From politicians like New York State Governor Andrew Cuomo to celebrities like Madonna, many have suggested that COVID-19 is the great equalizer.
Biologically, this narrative holds true. SARS-CoV2 can infect anyone – rich or poor, young or old, White or Black. Everyone is at risk of contracting the virus and passing it on to someone else.
The data, however, belie this truth. In the United States, Black, Asian and Latino Americans are at higher risk of infection and death. In the United Kingdom, people of African and Asian descent are at increased risk.
The reasons for this deep inequity are many and include major health disparities (diabetes, cardiovascular disease), increased risk with certain jobs (support workers in nursing homes, grocery store clerks, mass transport employees, custodial staff), poverty, precarious housing and environmental exposures – all of which are functions of systemic racism and structural discrimination.
In Canada, people of colour are overrepresented among frontline workers, Black Canadians experience high health disparities and COVID-19 is amplifying existing inequities faced by First Nations, Inuit and Métis. And yet, provinces and municipalities aren’t collecting COVID-19 data on minority populations.
Two recent articles published in the Journal of the American Medical Association have re-framed inequitable harms to health as potential benefits of so-called “immunity passports.”

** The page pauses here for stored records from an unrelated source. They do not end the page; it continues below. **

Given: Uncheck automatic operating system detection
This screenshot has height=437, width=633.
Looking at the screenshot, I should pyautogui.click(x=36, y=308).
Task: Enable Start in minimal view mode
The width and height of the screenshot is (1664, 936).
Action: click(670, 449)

One article imagines a future in which people who have recovered from COVID-19 are granted privileges not available to others. Those with government-issued, immunity-based licenses would not be subject to the burden of “strict public health restrictions” and be free to “hold certain jobs or travel.” The other anticipates “certification for work, school, worship, romance or other highly valued human interactions.”
In these respective views, disadvantaged minorities could benefit from an immunity passport program in direct proportion to their increased rate of infection, provided they survived and could demonstrate immunity. In their article, Mark Hall and David Studdert make this point explicit: immunity passports could remediate “disparities wrought by the pandemic,” operating “more as a leveller than a class divider.”

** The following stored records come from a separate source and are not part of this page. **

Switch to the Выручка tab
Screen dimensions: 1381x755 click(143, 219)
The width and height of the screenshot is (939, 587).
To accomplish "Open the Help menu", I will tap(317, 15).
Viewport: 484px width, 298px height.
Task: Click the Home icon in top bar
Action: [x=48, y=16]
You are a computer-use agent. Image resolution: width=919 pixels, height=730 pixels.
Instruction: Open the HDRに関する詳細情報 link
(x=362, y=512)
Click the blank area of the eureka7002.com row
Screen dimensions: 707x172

This reasoning is convoluted, misguided, and dangerous and not only because it is premised on the false assumption that immunity certification is the only way to end large-scale stay-at-home orders.
Immunity passports cannot serve as equalizers in a world deeply stratified by race, ethnicity and socio-economic status. As already demonstrated during this pandemic, structural and systemic inequities have resulted in disproportionate harms to identifiable minority groups. With an immunity certification program, these harms would manifest as unfair access to certification, increased police scrutiny and discrimination and threats to privacy.

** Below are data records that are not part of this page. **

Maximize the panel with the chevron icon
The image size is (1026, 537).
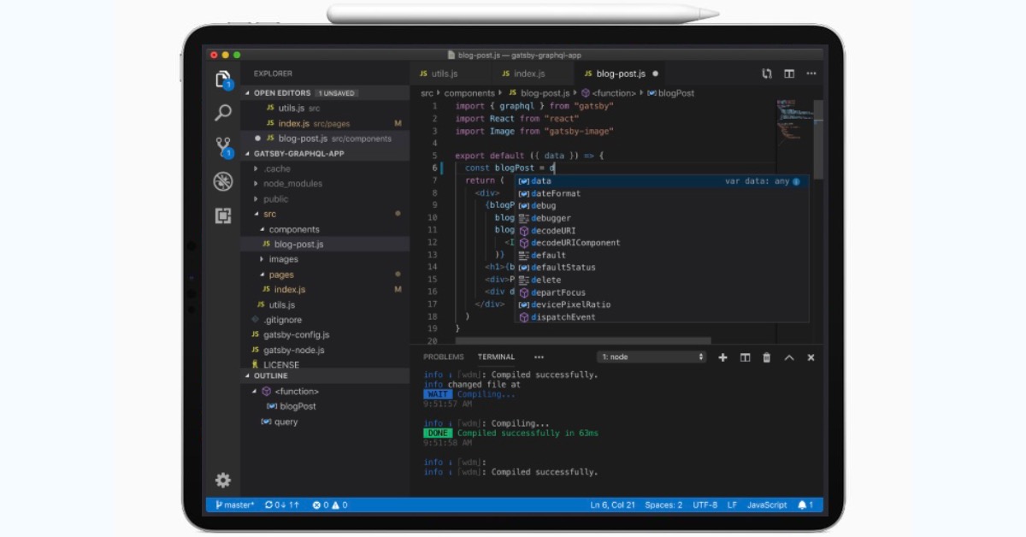pyautogui.click(x=788, y=357)
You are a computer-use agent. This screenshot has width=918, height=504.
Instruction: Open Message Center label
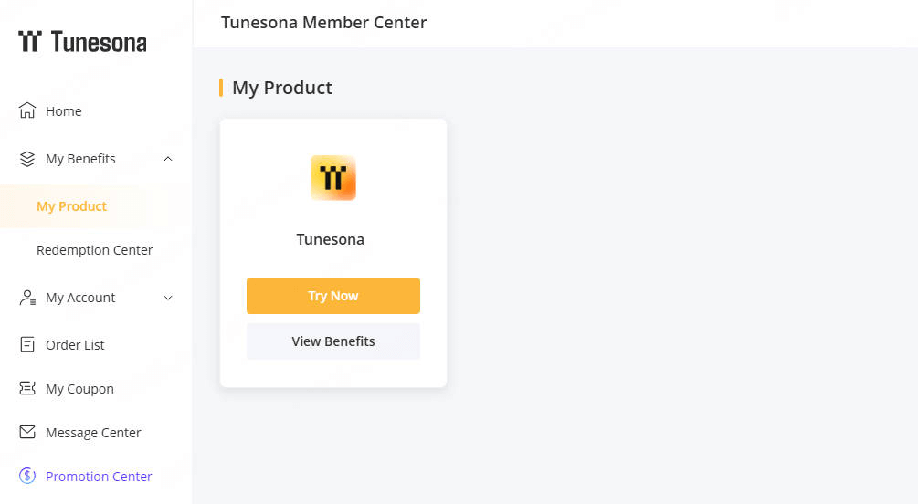[x=93, y=433]
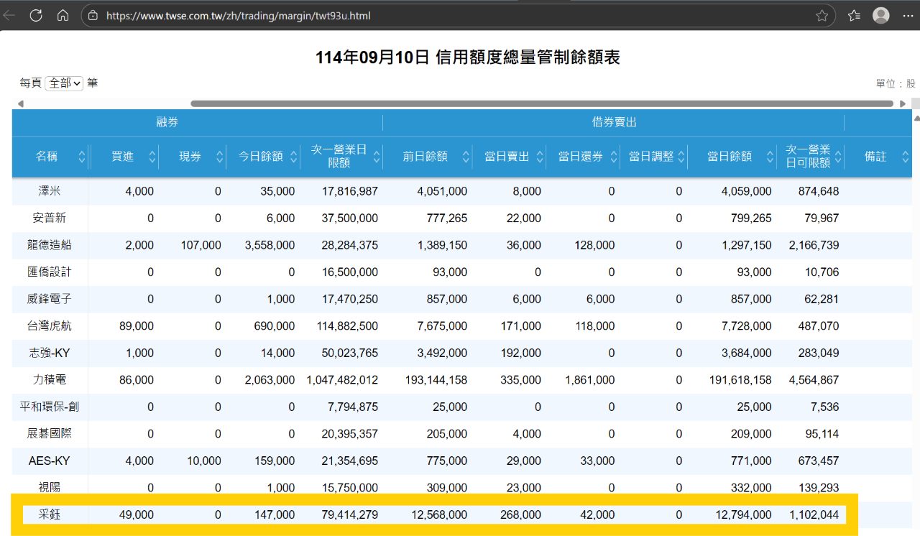
Task: Click the 備註 column header
Action: tap(875, 157)
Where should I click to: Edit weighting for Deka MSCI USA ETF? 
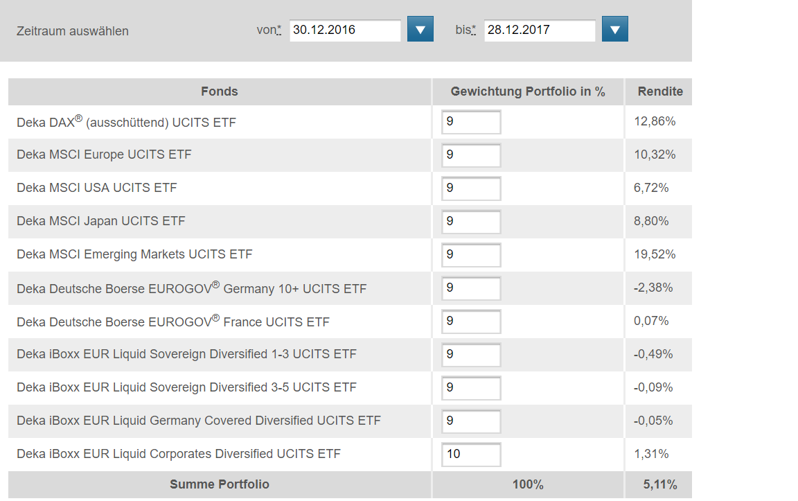pyautogui.click(x=471, y=188)
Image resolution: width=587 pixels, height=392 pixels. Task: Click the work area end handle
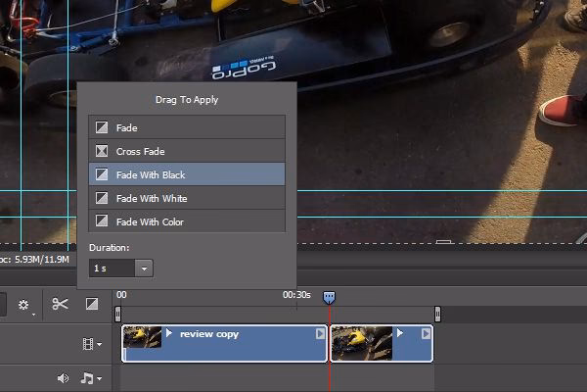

While there are numerous technical and practical challenges with validating COVID-19 immunity, countries like Chile, Germany, Estonia, the U.S. and the U.K. are considering immunity certification programs as part of reopening their economies.
Moreover, immunity passport phone apps are currently being developed by the private sector – not only to verify employee health status but also to limit fan access to sporting events and guest access to hotels. Proponents of immunity passports argue that a government-issued certification program would be the best way to regulate how businesses restrict employee and customer access on the basis of infection-acquired immunity.
Governments, however, should focus on evidenced-based policies to safely restore freedom of movement for all citizens, not just the few with presumed immunity. If the early lessons of this pandemic have taught us anything, it’s that policies must be centered on social justice. Immunity passports would only serve to entrench existing inequity and create novel forms for discrimination between the immunoprivileged and the immunodeprived, triggering repercussions felt long after this crisis.
Instead, governments should reject immunity passports and invest in public health measures including physical distancing and contact tracing, vaccines and treatments. If an effective and scientifically validated vaccine is made available for free to everyone, then vaccine certification for COVID-19 could be permissible (as with other vaccine certifications) as long as accommodations are made for those with underlying health conditions that preclude safe vaccination.
While the world waits for effective vaccines and treatments, it is important to reflect carefully on individual access to certain high-density, high-risk locations such as nursing homes and penitentiaries. To protect vulnerable populations, regulatory-approved, high-quality viral test kits should be used to verify health status and monitor access.
Immunity test results should not limit general freedom in society.